→ Requirement
Give the data again exactly, stopping after the "You are a GUI" line.

(Items from a data source)

▬▬▬▬▬▬▬▬▬▬

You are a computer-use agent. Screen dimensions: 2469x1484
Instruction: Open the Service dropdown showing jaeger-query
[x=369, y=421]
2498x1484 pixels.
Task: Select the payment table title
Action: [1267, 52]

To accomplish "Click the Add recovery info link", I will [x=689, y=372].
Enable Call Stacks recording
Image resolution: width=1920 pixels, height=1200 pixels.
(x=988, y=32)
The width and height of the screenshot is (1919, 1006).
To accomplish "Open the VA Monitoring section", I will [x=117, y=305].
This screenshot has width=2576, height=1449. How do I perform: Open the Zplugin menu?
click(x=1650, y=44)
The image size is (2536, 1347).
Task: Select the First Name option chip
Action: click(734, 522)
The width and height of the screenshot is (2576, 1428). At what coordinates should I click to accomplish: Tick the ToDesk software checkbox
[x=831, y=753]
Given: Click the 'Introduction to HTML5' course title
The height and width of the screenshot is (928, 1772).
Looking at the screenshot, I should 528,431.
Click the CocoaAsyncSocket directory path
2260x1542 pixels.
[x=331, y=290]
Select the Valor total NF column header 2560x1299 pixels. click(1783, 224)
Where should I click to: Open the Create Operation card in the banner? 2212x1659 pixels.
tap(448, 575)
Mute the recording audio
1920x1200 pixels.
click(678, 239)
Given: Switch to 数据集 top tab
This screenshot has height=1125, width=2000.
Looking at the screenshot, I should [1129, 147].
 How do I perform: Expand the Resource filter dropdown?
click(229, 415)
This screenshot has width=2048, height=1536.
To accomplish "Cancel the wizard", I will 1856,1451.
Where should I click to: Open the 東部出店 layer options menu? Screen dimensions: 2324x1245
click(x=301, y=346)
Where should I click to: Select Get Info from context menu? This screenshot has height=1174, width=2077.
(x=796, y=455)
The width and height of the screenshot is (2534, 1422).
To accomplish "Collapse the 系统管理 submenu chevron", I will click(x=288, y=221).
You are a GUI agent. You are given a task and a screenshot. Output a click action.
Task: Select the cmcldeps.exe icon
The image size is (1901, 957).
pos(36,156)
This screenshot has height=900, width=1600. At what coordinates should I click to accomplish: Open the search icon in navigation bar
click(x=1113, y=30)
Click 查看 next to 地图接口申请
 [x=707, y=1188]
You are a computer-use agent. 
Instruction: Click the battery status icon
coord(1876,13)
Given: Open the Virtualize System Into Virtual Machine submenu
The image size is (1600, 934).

▬▬▬▬▬▬▬▬▬▬

→ Answer
You are a computer-use agent. Screen dimensions: 2469x1484
Instruction: Open the Service dropdown showing jaeger-query
[x=369, y=421]
2498x1484 pixels.
Task: Select the payment table title
Action: [1267, 52]

To accomplish "Click the Add recovery info link", I will [x=689, y=372].
Enable Call Stacks recording
Image resolution: width=1920 pixels, height=1200 pixels.
(x=988, y=32)
The width and height of the screenshot is (1919, 1006).
To accomplish "Open the VA Monitoring section", I will [x=117, y=305].
This screenshot has width=2576, height=1449. How do I perform: Open the Zplugin menu?
click(x=1650, y=44)
The image size is (2536, 1347).
Task: Select the First Name option chip
Action: click(734, 522)
The width and height of the screenshot is (2576, 1428). At what coordinates should I click to accomplish: Tick the ToDesk software checkbox
[x=831, y=753]
Given: Click the 'Introduction to HTML5' course title
The height and width of the screenshot is (928, 1772).
Looking at the screenshot, I should 528,431.
Click the CocoaAsyncSocket directory path
2260x1542 pixels.
[x=331, y=290]
Select the Valor total NF column header 2560x1299 pixels. click(1783, 224)
Where should I click to: Open the Create Operation card in the banner? 2212x1659 pixels.
tap(448, 575)
Mute the recording audio
1920x1200 pixels.
click(678, 239)
Given: Switch to 数据集 top tab
This screenshot has height=1125, width=2000.
Looking at the screenshot, I should [1129, 147].
 How do I perform: Expand the Resource filter dropdown?
click(229, 415)
This screenshot has width=2048, height=1536.
To accomplish "Cancel the wizard", I will 1856,1451.
Where should I click to: Open the 東部出店 layer options menu? Screen dimensions: 2324x1245
click(x=301, y=346)
Where should I click to: Select Get Info from context menu? This screenshot has height=1174, width=2077.
(x=796, y=455)
The width and height of the screenshot is (2534, 1422).
To accomplish "Collapse the 系统管理 submenu chevron", I will click(x=288, y=221).
You are a GUI agent. You are given a task and a screenshot. Output a click action.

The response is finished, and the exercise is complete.